Collected data entries
━━━━━━━━
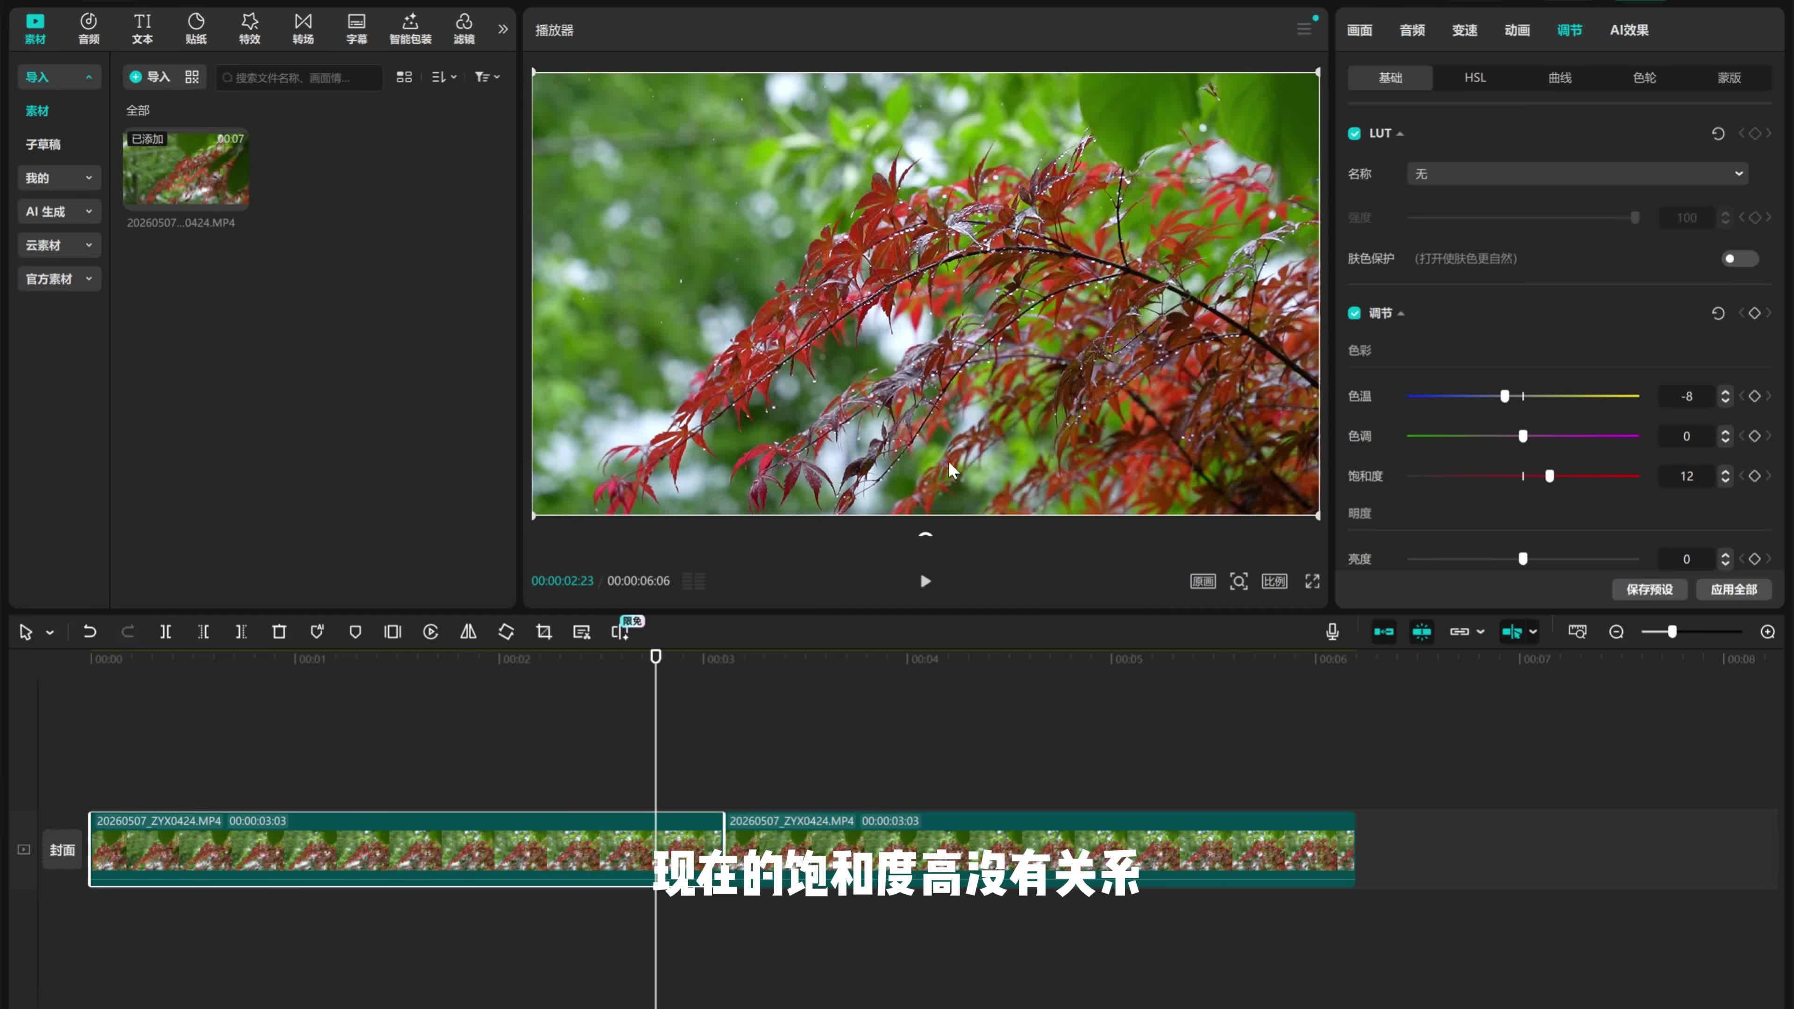
Task: Click the mirror flip icon in toolbar
Action: 468,632

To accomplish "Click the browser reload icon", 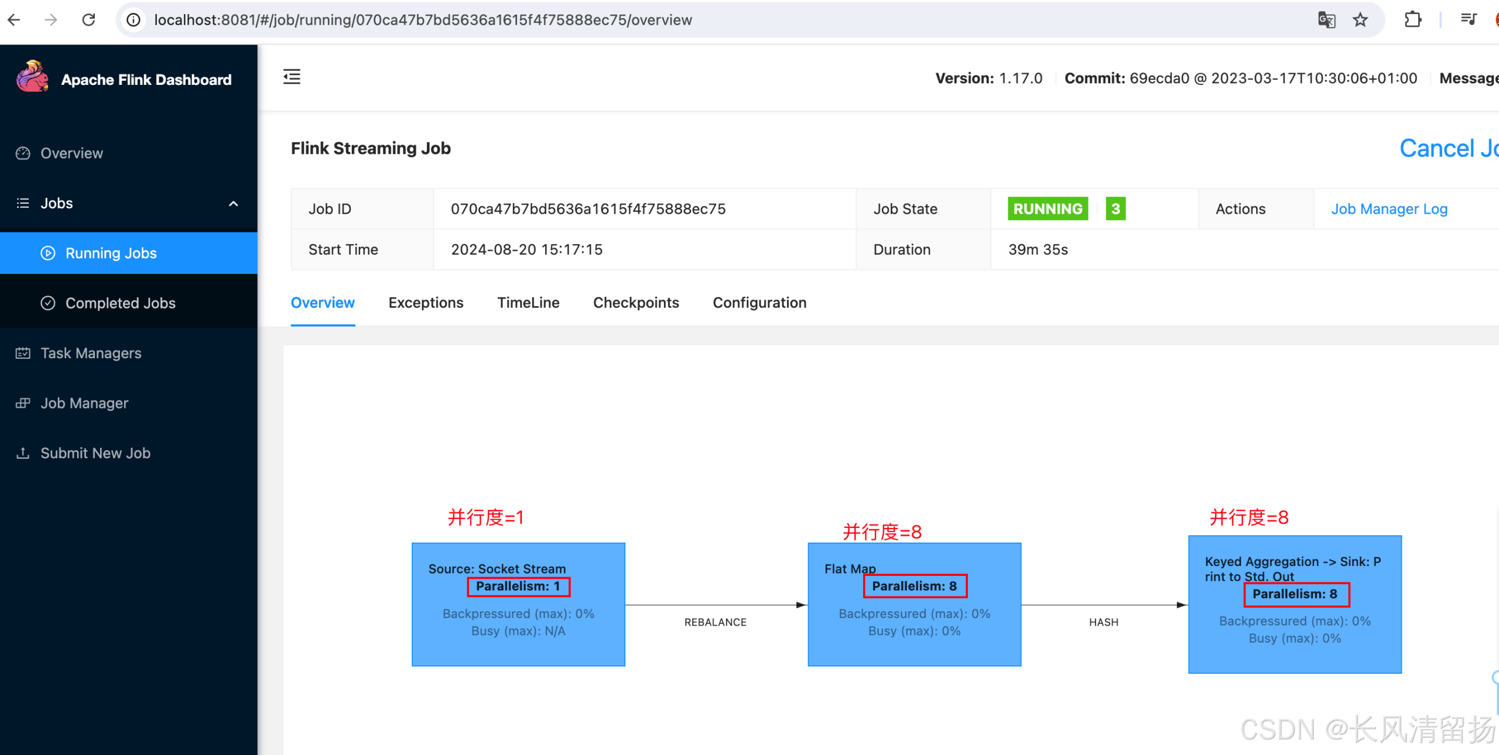I will point(88,20).
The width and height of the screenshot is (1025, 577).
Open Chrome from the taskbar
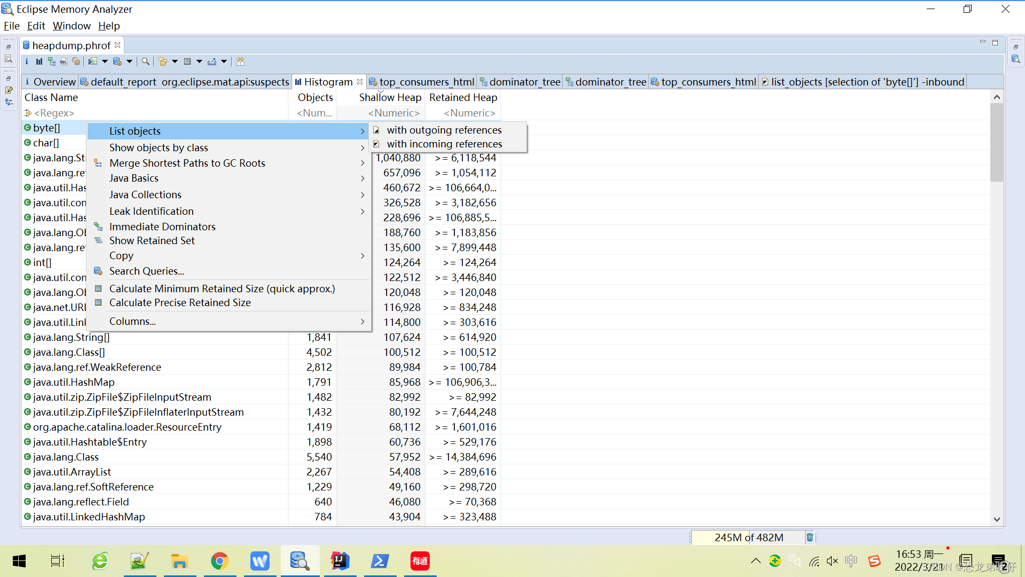(219, 561)
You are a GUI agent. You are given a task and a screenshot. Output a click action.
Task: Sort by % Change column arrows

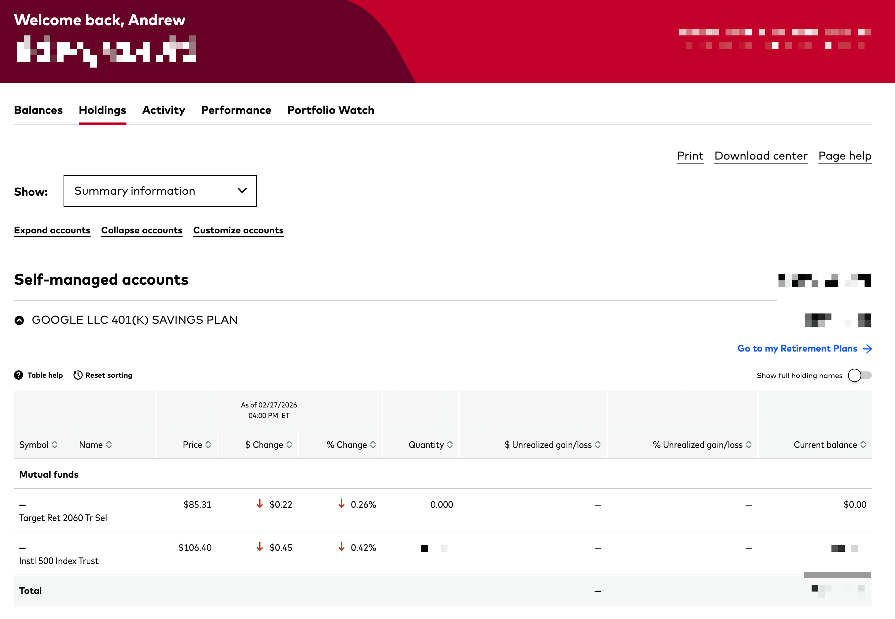tap(373, 444)
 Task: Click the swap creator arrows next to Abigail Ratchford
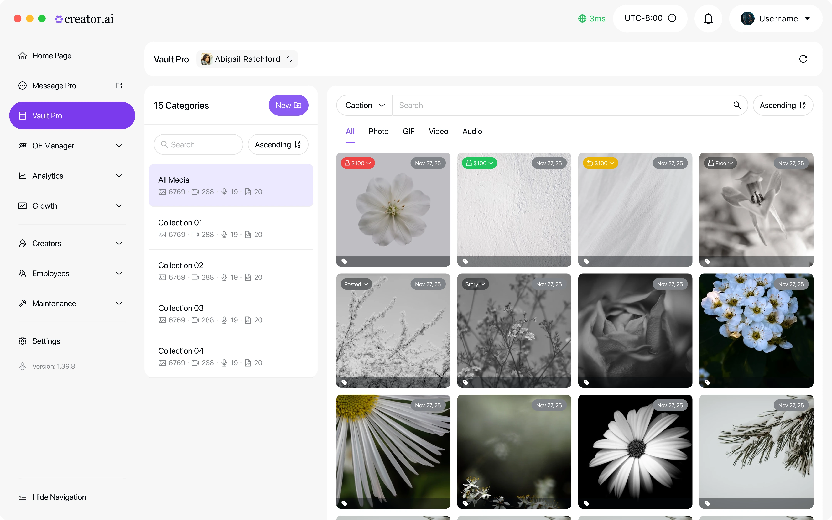(x=289, y=59)
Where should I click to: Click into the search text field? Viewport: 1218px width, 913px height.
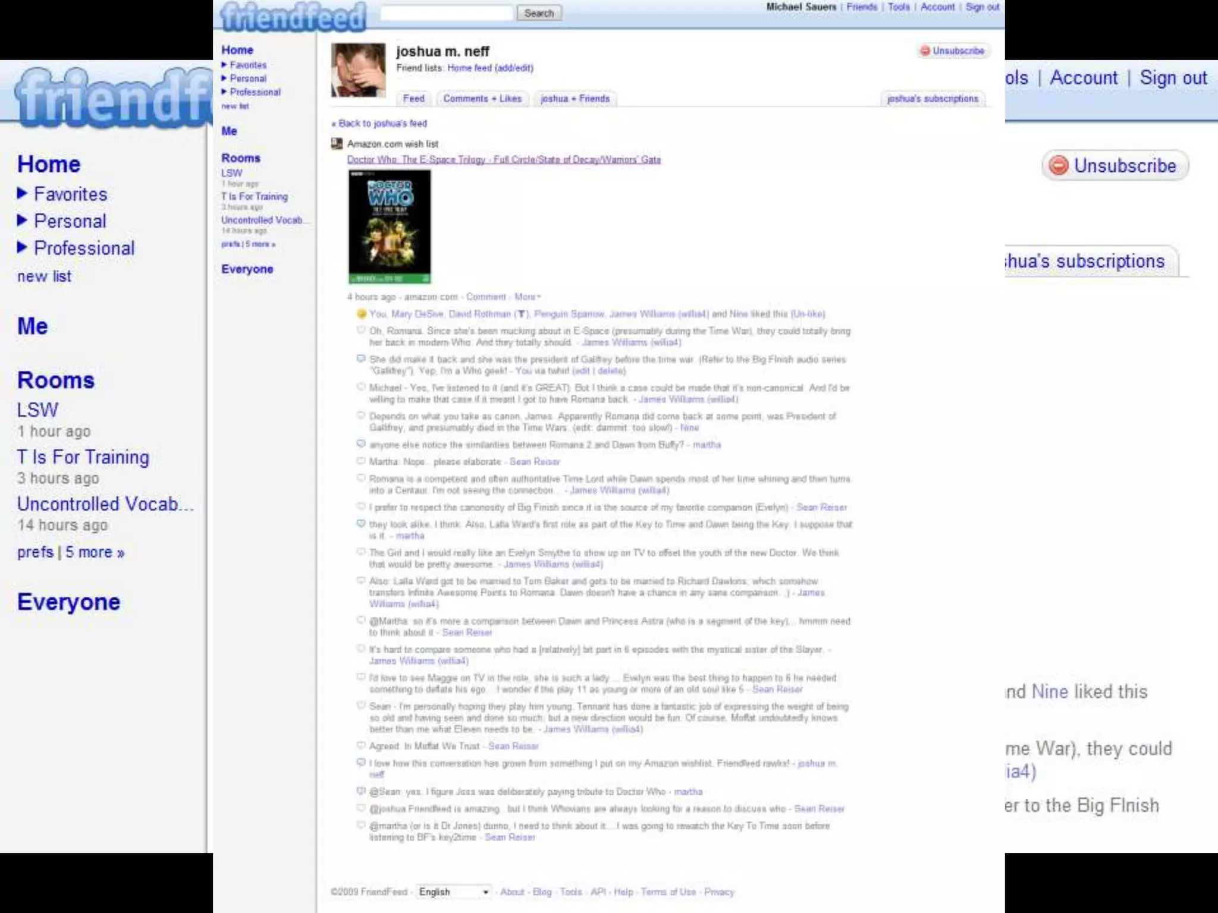tap(446, 13)
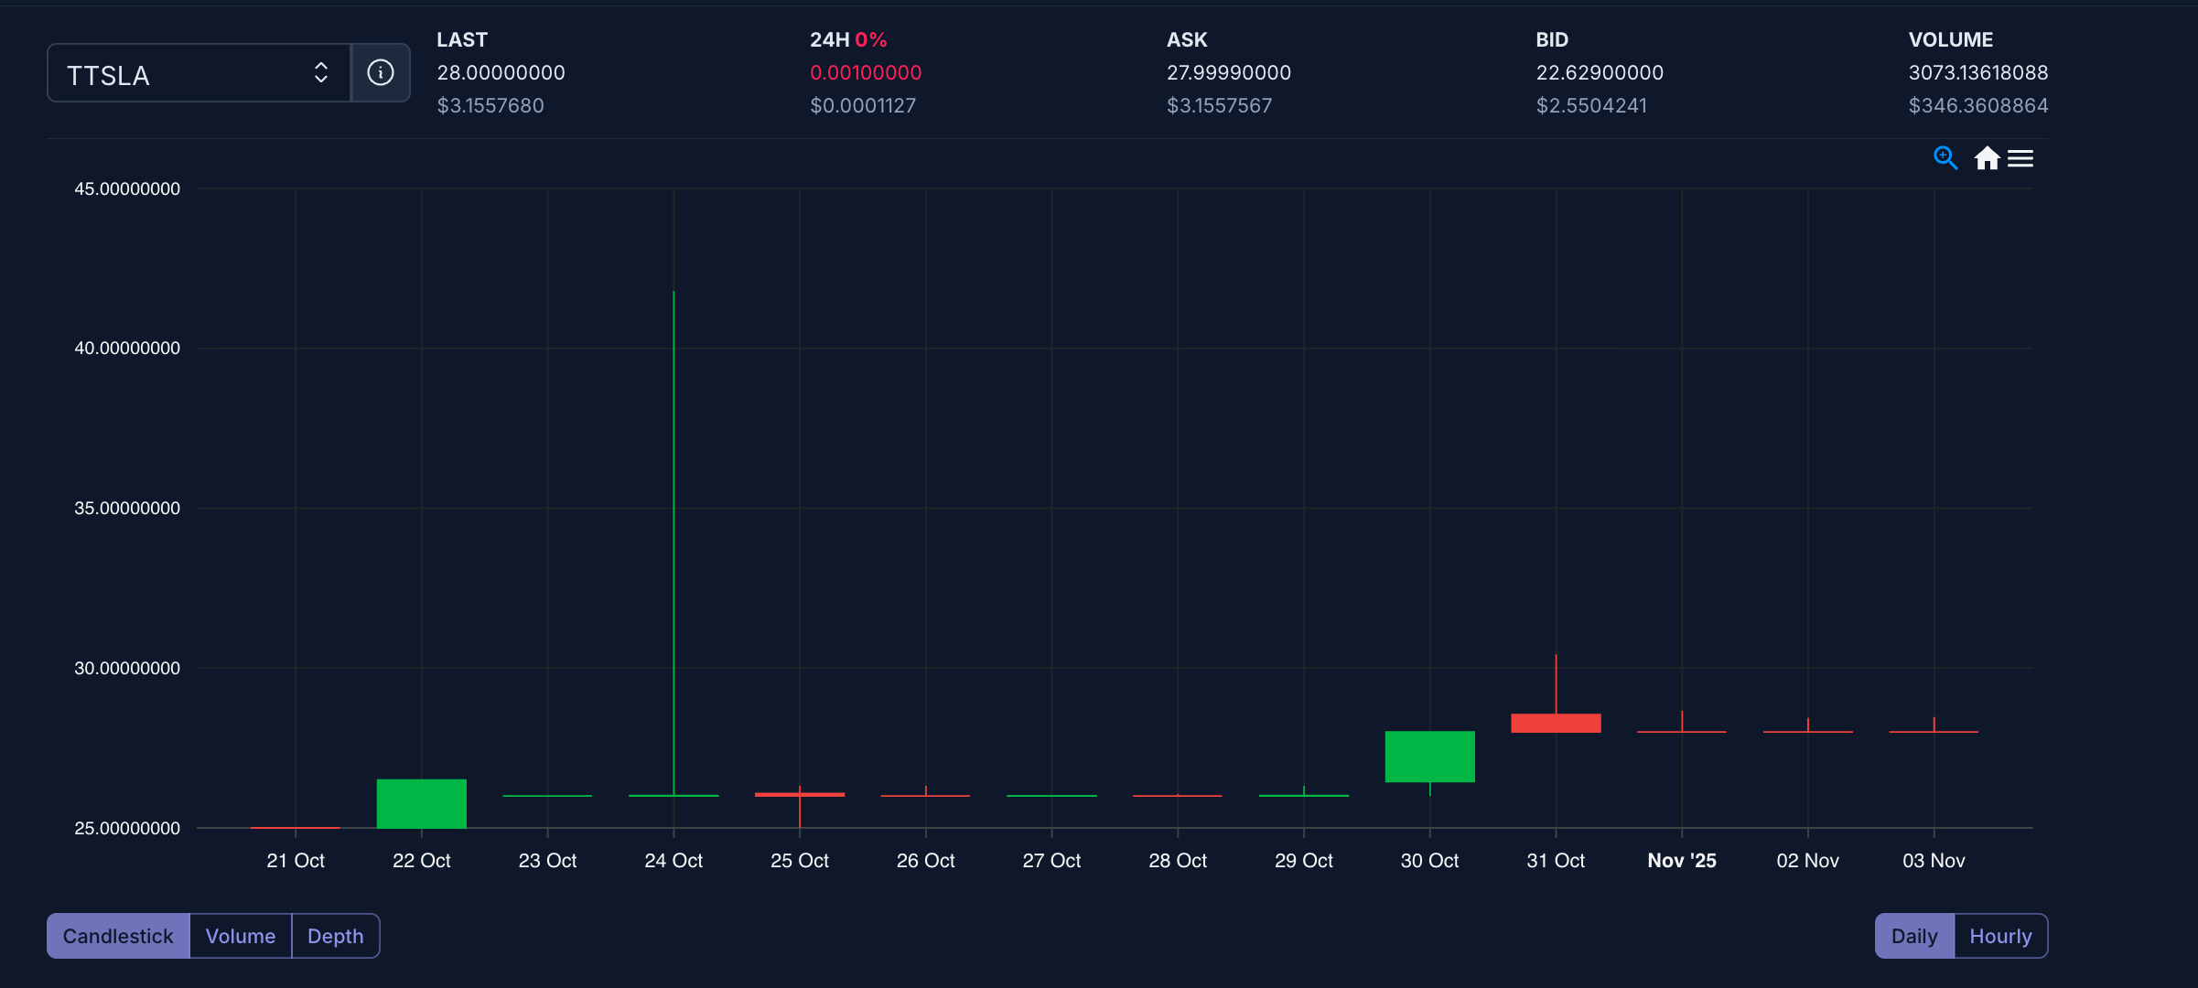
Task: Click the 03 Nov candle
Action: coord(1934,731)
━━━━━━━━
ASSIGNMENT
Quote precisely the lines of the data from the line containing "Task: Sort by % Change column arrows" through its final line, both included, excluding pictures.

PROBLEM SOLUTION
Task: Sort by % Change column arrows

tap(373, 444)
 Task: Click the swap creator arrows next to Abigail Ratchford
(x=289, y=59)
Where should I click to: Click into the search text field? Viewport: 1218px width, 913px height.
tap(446, 13)
Task: Click the 03 Nov candle
Action: coord(1934,731)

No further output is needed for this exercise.